The Sequel: The Book Series #2
by Jean Hanff Korelitz
The Sequel is a worth sequel (11/4/2024)
The Sequel is as much fun for voracious readers as The Plot. Sprinkled throughout a solid mystery thriller, Hanff Korelitz slyly winks to the peculiarities of the book business. She saves her sharpest knives for book signings, the idea of sequels, agents and editors, book festivals, and those deluded souls who read the Goldfinch and decided they too can write a novel about a boy who was in a museum explosion and hung onto a priceless painting. But this is only back drop to the real mystery - which is how is Anna, the widow of author Jacob Finch Bonner, going to extricate herself from clutches of someone (or someones) who know her real identify and deepest darkest secrets.

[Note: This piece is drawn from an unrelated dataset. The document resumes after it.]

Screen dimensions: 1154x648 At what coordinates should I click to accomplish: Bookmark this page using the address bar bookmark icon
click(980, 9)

Remarkably, Hanff Korelitz (sort of) makes you root for Anna, despite the body count piling up in this novel. This is not a spoiler. If you read The Sequel as a sequel to The Plot, you know you are in for some dastardly and unexpected twists and turns. The Sequel does not necessarily have to be read after The Plot because Hanff Korelitz gives us lots of sign posts and information and reminders about how Anna has found herself the widow of a famous author in the first place, but it is a much better book read as a sequel.
I Hope This Finds You Well: A Novel
by Natalie Sue
Surprisingly compelling and moving office novel (11/4/2024)

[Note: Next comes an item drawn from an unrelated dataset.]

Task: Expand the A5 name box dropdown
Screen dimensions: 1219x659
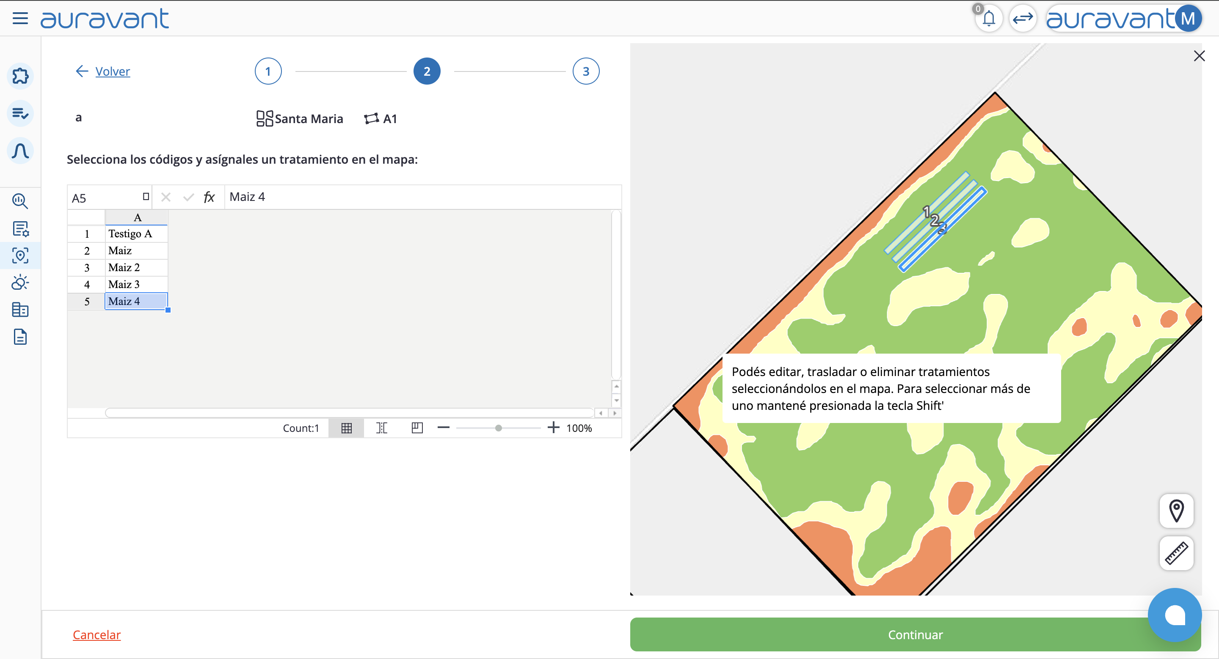Action: (x=146, y=197)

I am not usually one for office novels (maybe my time as an office drone is so far in the past and so poorly remembered that I don't want to revisit it?) but Natalie Sue takes the office novel to remarkably compelling and captivating new heights. The premise is simple - unhappy office worker Jolene, stuck in a terrible job, hiding from her parents, running from her past, gets in trouble with HR for improper use of email. But through a tech mistake, rather than have her email restricted, she unexpectedly gets access to all her co-workers emails and messages. What ensues is anything but simple however - Jolene comes to understand that she is not the only one hiding her misery behind her keyboard and she also recognizes the work she will need to do to overcome her past hurts and fully embrace the world around her. A cute HR professional assigned to her case adds some spice, as does a fellow Iranian-Canadian co-worker. Highly recommend.